When it comes to 1970 Oldsmobiles, collectors tend to favor performance models first, such as the 4-4-2, any F-85/Cutlass with the W31 package, and the Rallye 350. But what about the Cutlass SX? Most people are unfamiliar with this car, and even Oldsmobile folks are not sure what to make of it.
Basically, a Cutlass SX is a Cutlass Supreme hardtop or convertible with the Y79 SX package. Some websites (including this auction) claim that the SX package was an insurance-beater, but that’s not quite true. What’s closer to the truth is that the SX may have been in a similar vein to the Turnpike Cruiser from 1967-68. In 1967, the TC package included a 400ci motor, 2bbl. carburetor, TH400 automatic, and lazy gears for the Cutlass Supreme − the only non-4-4-2 to get the 400. For 1968, Oldsmobile redesigned its 400 and decided to offer the 2bbl. 400 on the 4-4-2 instead.

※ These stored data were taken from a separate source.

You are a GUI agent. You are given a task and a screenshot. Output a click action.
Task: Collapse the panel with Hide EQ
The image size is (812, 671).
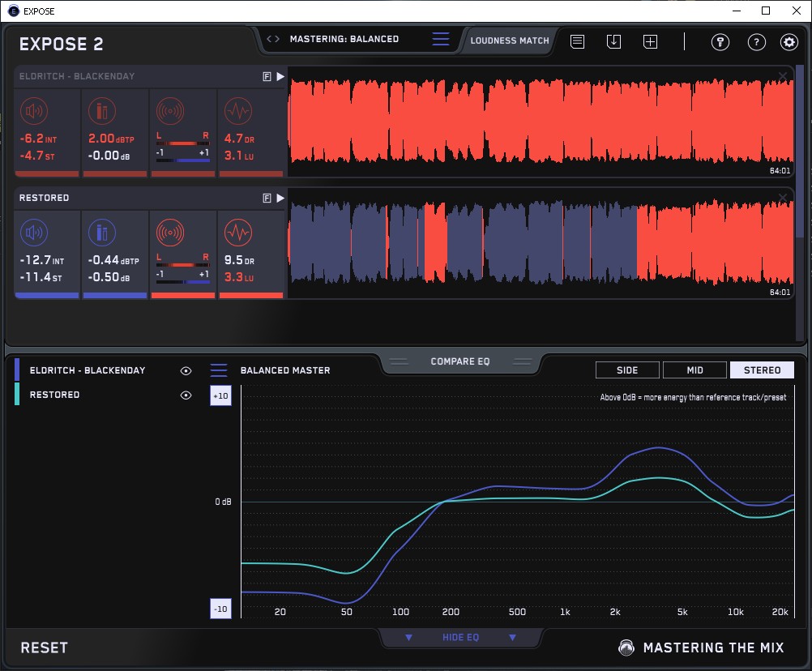[x=460, y=638]
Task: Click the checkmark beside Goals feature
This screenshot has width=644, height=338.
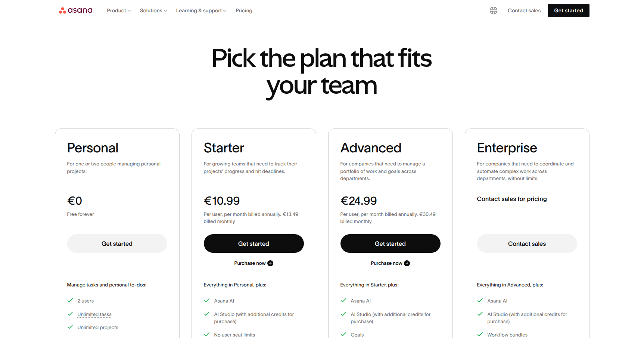Action: point(343,334)
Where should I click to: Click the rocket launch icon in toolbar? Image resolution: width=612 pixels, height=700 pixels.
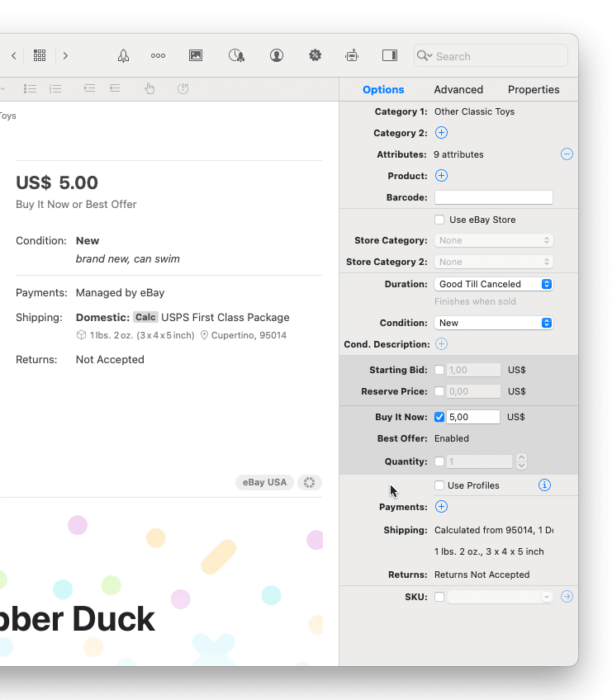point(123,55)
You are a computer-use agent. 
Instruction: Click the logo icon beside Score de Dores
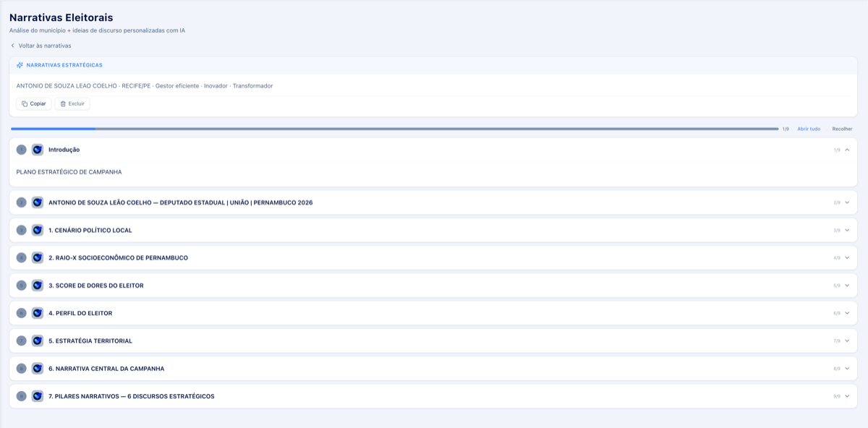tap(38, 286)
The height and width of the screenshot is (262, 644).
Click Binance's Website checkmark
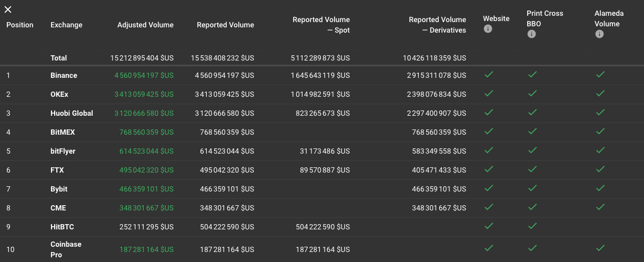pos(489,75)
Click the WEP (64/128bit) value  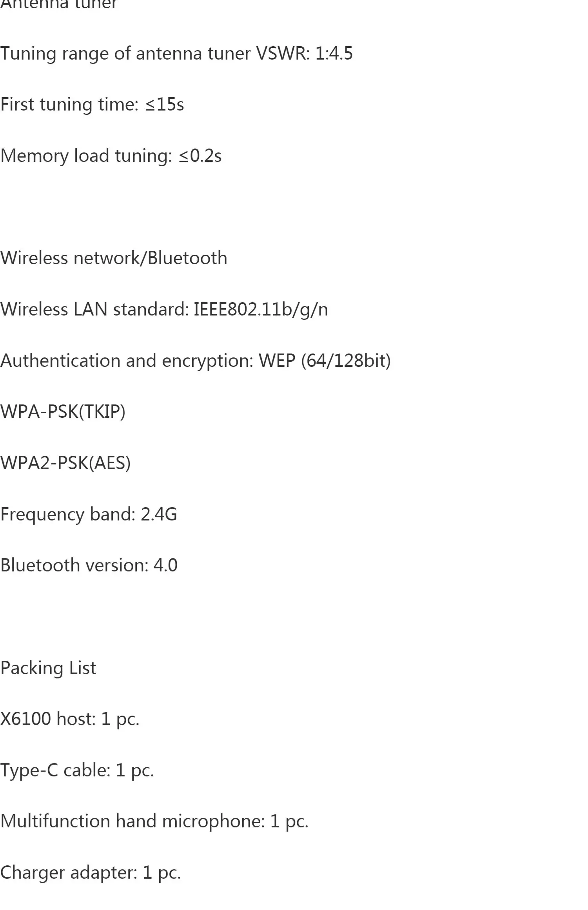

After skipping a year, the 2bbl. big-block − now a 455 − became part of the SX package for the Cutlass Supreme. Also included with the SX was the obligatory TH400, rear bumper with exhaust cut-outs (like the 4-4-2’s) with dual exhausts, special emblems, and other options not normally available on the Cutlass Supreme. The L33 455 was rated at 320 horsepower, but a L31 365-horsepower 4bbl. 455 became available. This was not a hi-po car at all, but at some point during the model year, Oldsmobile decided to cancel the 455-2 and make the 455-4 standard. In addition, it released the W32 motor, which was the same motor that was standard on the 4-4-2, also rated at 365 horsepower − the same as the other 455. According to an Oldsmobile Marketing Department Bulletin dated 2-24-70:
While the description of the L31 and the W32 engines (for the SX Performance Package) are similar, there is considerable difference in engine characteristics. The L31 engine is designed to operate with lower axle ratios (2.56, 2.78, or 3.08) and develops maximum torque at lower r.p.m. Option W32 is a performance engine designed to operate with higher axle ratios (3.08, 3.23, or 3.42) and develops maximum torque at higher r.p.m.
In other words, the Cutlass SX was a smooth highway cruiser that offered a great combination of performance and economy, but if you ordered the W32 motor, you had Oldsmobile’s version of the Monte Carlo SS 454 and the Pontiac Grand Prix, both cars that were a bit more personal-luxury yet offered substantial power.
Production for 1970 totaled 7,197 split between 6,404 hardtops and 793 convertibles. The SX package returned for one more year, but it was only available with the mild 455-4, now with low compression. Only 2,177 were built, with 1,820 hardtops and 357 convertibles built.
This Cutlass SX convertible on eBay comes with the standard 455-2 motor and is claimed to be an original California car, although it subsequently resided in Florida and Michigan. The odometer shows 54,000 miles, which are undocumented but the seller says it drives like a car with those low miles. Other features include a repaint, bench seat, column automatic, AC, power windows, power top, power steering and brakes, and AM/FM 8-track. Want a good driver without breaking the bank for a 4-4-2 W-30? Right now this Cutlass SX convertible is at $17,900 without meeting reserve.